Suddenly [Mr. Corcoran] sneezed, spattering his clothing with a mucous discharge from his nostrils. As my uncle hurried to his assistance, I felt my gorge rise. I retched slightly, making a noise with my throat similar to that utilized by persons in the article of death.

[…]

I went to my room and lay prostrate on my bed, endeavouring to recover my composure.

[…]

Such was the degree of my emotional disturbance that I walked down to the centre of the town without adverting to my surroundings and without a predetermined destination. (108)

The narrator’s response is clearly disproportionate. A poorly guarded sneeze leads him into a state of “emotional disturbance”, one of very few admissions of deep feeling in the novel. Like Huxley in the opening lines of Crome, O’Brien uses the metaphor of the gorge rising. It reveals what all of the narrator’s previous interactions with his uncle have suggested, a deep and unbridgeable fissure between the intellectual and literarily ambitious narrator and his working-class uncle. He never tries to analyse his feelings or his difficult relationship with his uncle, just as he never gives any personal or family background. He merely presents their various run-ins, in which the language they use is jarringly different. The one pedantically formal and exact; the other colloquial, conventional and full of trite moralising. True communication is impossible.

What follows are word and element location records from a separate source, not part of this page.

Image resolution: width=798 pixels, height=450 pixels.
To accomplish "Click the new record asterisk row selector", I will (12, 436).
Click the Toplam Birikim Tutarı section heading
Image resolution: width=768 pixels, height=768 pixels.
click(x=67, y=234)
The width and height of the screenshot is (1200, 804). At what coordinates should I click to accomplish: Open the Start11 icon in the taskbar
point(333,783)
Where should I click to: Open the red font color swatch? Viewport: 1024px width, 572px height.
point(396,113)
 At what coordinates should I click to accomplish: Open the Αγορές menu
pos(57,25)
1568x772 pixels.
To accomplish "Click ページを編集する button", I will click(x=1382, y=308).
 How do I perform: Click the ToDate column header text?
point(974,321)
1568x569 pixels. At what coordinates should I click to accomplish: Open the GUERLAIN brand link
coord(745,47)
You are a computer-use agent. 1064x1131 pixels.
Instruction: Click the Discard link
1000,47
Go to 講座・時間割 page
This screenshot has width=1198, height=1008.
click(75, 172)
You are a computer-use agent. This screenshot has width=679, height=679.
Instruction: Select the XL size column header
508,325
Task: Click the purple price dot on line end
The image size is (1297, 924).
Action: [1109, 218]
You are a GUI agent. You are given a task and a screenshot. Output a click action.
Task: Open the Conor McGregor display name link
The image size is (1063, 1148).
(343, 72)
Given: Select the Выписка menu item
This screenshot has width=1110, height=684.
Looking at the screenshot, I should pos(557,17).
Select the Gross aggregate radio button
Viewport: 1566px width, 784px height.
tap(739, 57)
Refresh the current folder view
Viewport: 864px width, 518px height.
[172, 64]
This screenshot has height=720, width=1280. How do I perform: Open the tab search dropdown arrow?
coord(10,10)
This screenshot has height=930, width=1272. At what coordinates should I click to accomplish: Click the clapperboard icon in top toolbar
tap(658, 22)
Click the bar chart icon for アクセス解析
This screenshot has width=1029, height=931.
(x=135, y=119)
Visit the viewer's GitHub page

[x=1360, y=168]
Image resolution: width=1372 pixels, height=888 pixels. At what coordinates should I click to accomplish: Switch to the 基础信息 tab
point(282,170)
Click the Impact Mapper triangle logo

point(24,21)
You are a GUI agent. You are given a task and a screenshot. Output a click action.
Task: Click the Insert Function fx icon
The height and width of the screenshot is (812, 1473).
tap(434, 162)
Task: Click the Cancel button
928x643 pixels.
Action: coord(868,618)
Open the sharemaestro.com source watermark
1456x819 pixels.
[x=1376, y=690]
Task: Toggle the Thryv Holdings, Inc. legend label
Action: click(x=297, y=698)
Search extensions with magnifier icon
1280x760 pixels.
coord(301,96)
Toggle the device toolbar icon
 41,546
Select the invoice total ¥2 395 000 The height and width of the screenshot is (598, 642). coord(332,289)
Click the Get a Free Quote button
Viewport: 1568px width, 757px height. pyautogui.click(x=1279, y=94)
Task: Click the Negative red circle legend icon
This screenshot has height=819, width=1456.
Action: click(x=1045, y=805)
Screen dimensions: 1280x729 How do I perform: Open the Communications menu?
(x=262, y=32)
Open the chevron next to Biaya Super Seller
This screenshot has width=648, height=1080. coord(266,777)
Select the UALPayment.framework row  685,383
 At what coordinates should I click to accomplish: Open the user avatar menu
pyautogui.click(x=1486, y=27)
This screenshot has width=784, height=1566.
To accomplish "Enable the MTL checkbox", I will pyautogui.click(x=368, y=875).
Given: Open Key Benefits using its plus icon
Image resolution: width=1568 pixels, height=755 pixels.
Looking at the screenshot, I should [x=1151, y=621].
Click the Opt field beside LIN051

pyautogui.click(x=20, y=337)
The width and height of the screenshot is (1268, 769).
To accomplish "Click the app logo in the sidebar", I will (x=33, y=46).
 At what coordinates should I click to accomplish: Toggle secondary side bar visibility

In the aftermath of the sneeze episode, the narrator’s retreat to his bed when he is upset points to the importance of that article throughout the novel. The narrator rows consistently with his uncle about the inordinate time he spends in bed. “Aren’t you very fond of your bedroom now” his uncle asks with exasperation. He is, and justifies it in the narration, referring to “the tender trestle of my bed’ and “the envelope of my bed”. Later, another character of an intellectuo-literary disposition, one Byrne, offers a lofty panegyric to beds and sleep. An opposing view appears in the dark and disorienting final passage of the novel, attributed to a Professor Du Fernier of the Sorbonne:

It is of importance the most inestimable, he writes, that for mental health there should he walking and not overmuch of the bedchamber. (246)

That is bad news for our narrator, for whom bed is the locus of reflection, ideas and the life of the mind. It is freedom from the repulsive vulgarity of the other. The narrator has cast off the world even more drastically than Dennis Stone in Huxley’s novel. The results of such a course of action are uncertain, and may hint at encroaching darkness and madness. All we know for sure from reading At Swim is that they are funny, to a degree perhaps unparalleled in literature.